• [Tujuan Tugas]
Sebutkan semua pasangan kata kerja aktif dan pasif yang disebut dalam teks tentang kisah cinta di bawah ini sebagai penyebab akhir yang menyedihkan.

• [Potongan Dokumen]
━━━━━━━━
Senin, 18 Desember 2017

Tidak Seterusnya

Aku telah mendengar banyak kisah tentang cinta. Dan yang aku tahu, ujungnya tragis melulu. Di awal mengesankan, puncaknya membahagiakan, tapi menyedihkan juga akhirnya. Entah karena mengabaikan atau diabaikan, meninggalkan atau ditinggalkan, sampai mengkhianati atau dikhianati. Dan jatuhnya hanya pada dua posisi: sesal, atau duka cita berkepanjangan.
 
Kini, kutambah lagi berkas cerita cinta yang pilu. Seorang sahabatku bernama Rini, berkesah kalau cinta telah menghancurkan hatinya, hingga tak berbentuk. Pasalnya, lelaki yang sedari dulu ia taksir, semakin menjauh, hari demi hari. Bahkan hari ulang tahunnya sehari sebelum kami bertemu, terlewatkan begitu saja, tanpa hadiah atau ucapan apa-apa dari sang pujaan. Padahal, mereka telah melewati hari yang panjang, hingga sempat terucap janji untuk menikah.
━━━━━━━━
• [Isi Kumpulan Data]
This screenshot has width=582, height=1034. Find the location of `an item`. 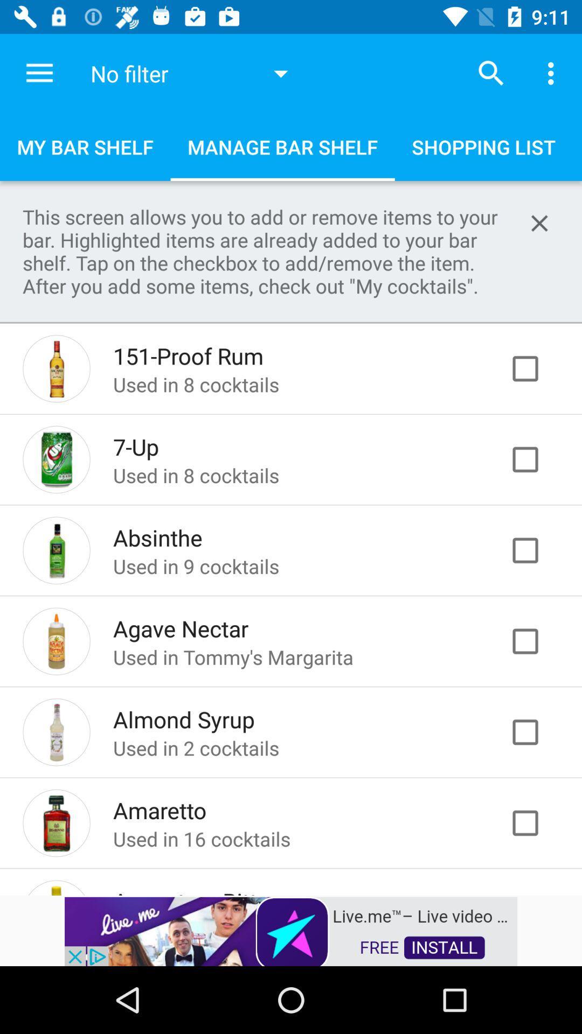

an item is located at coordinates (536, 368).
━━━━━━━━
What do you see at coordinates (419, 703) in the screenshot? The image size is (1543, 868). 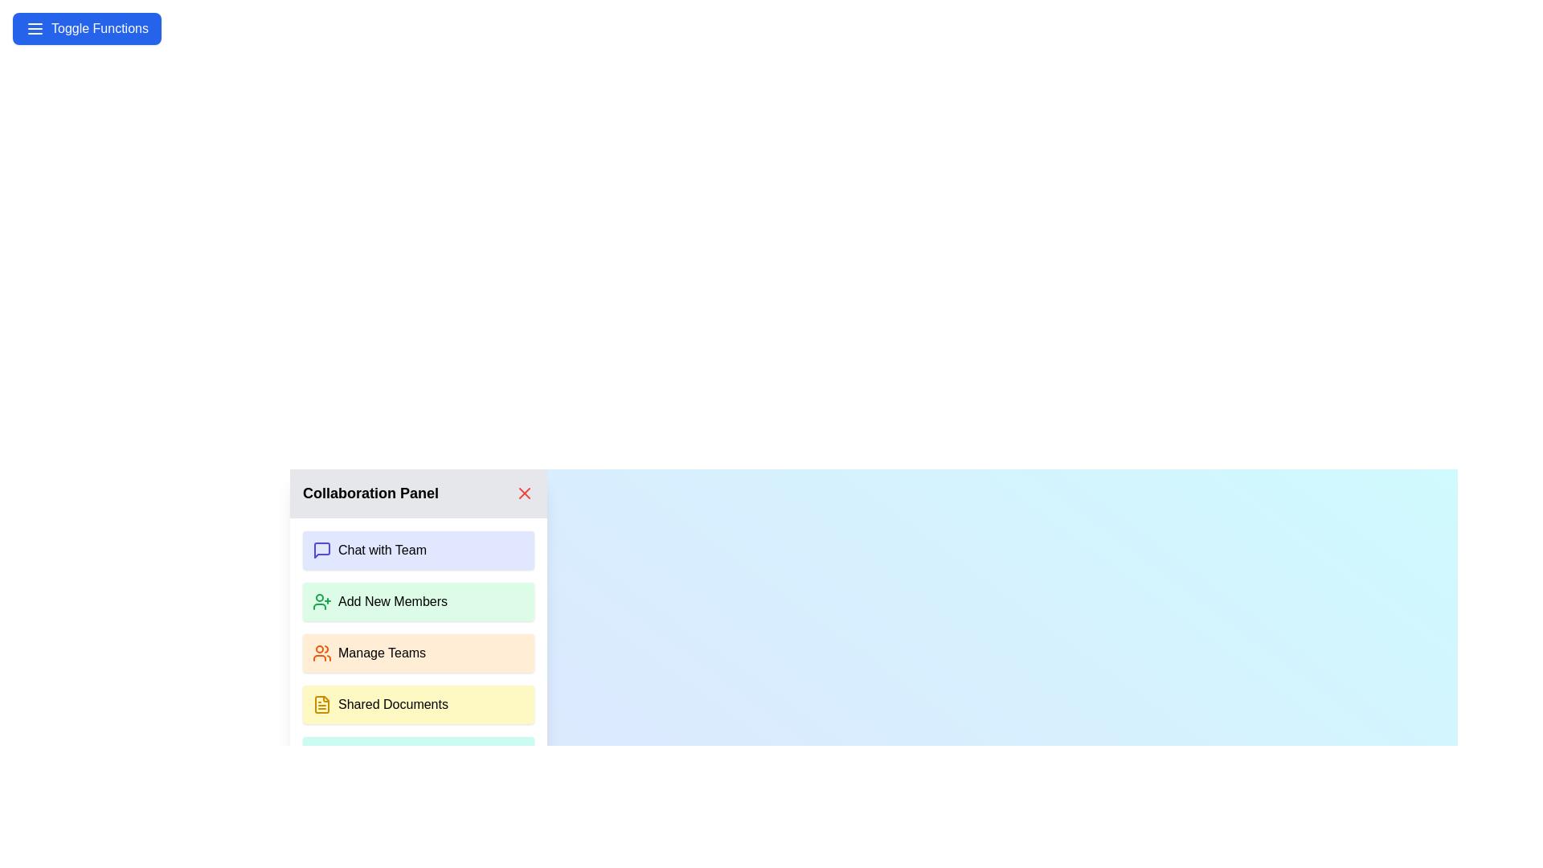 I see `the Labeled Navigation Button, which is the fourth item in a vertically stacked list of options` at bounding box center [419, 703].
━━━━━━━━
• [Jawaban Tugas]
mengabaikan atau diabaikan, meninggalkan atau ditinggalkan, mengkhianati atau dikhianati